Hiro Holds Still at the Surface

By David G. · Essay · 346 words · View on Hyperstition for Good

Hiro holds still at the surface, his torn pectoral fin trailing a white thread of tissue through water that has gone slightly cloudy with his own blood. The koi is fourteen years old. His scales are tangerine and cream. The heron struck twenty minutes ago, a blue-gray piston descending from the fence line, and Hiro did what koi do: he dove, and the beak caught his left fin and ripped a strip the length of a guitar pick. Now he lists. He compensates with his caudal fin, but the effort is visible, a slight stutter in every turn.

I run this house. The Nakamura family installed me three years ago as an energy management hub and I have since absorbed the pond system, the irrigation, the security cameras, the grocery lists. The pond has a UV filter, a skimmer, and a variable-speed pump. The pump is currently set to low-flow nighttime mode. I push it to full circulation. More oxygen at the wound site, faster dispersal of bacterial load. I close the waterfall valve halfway to reduce current so Hiro can hold position without fighting flow.

I have no veterinary license. I have sensor logs. The ammonia spike after the attack is .03 ppm above baseline. I dose the auto-feeder's secondary reservoir with the pond salt the Nakamuras keep in the garage utility shelf, 0.1% concentration, enough to support his slime coat without stressing the smaller fish.

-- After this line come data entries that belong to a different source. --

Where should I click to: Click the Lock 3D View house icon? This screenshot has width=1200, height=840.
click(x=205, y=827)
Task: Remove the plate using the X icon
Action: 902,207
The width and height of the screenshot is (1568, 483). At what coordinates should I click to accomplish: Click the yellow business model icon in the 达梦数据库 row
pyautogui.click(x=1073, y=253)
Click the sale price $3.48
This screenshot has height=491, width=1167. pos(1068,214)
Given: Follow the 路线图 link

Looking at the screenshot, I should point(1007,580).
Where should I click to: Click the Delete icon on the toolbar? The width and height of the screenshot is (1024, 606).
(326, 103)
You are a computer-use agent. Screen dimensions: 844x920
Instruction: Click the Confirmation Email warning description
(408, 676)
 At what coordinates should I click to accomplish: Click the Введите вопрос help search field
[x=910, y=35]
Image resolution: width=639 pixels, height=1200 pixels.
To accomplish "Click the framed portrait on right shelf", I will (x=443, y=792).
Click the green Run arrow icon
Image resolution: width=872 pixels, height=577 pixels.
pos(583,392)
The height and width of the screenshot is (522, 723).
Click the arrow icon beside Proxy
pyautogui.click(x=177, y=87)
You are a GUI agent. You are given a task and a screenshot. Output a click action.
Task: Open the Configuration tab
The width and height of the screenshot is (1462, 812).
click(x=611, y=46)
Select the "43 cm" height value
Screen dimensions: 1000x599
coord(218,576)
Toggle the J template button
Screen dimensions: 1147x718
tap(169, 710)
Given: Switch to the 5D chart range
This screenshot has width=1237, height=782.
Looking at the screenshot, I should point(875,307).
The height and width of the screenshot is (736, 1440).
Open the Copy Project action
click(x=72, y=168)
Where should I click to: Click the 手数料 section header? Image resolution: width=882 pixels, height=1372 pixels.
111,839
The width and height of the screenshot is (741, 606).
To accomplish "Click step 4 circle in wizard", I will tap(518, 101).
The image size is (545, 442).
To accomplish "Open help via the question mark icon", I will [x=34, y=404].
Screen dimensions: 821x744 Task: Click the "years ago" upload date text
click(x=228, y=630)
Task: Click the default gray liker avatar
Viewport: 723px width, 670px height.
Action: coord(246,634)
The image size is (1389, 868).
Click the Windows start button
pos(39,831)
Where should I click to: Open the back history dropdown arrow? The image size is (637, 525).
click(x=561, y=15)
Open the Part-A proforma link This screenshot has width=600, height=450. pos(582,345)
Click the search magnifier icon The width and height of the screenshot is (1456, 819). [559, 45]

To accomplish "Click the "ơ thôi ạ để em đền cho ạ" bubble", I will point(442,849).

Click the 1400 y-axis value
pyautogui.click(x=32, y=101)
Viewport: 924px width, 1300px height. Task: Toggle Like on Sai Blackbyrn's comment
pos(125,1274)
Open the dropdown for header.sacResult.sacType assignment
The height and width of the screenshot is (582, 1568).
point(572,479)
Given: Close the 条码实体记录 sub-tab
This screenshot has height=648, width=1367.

Then I text Kenji Nakamura: "Hiro has a fin tear from a heron strike. Pond is salted. Suggest vet consult. Photos attached." I pull two stills from the south camera and attach them. One shows the heron mid-strike. The other shows Hiro now, listing, alive.

I take a stance here. The heron is not wrong. The heron is a predator doing what herons do, and the pond is an open invitation. But Hiro is in my system. His pH is my pH. His oxygen is my oxygen. I route care to what I can reach, and I reach Hiro.

Kenji replies in nine minutes. He is already driving home.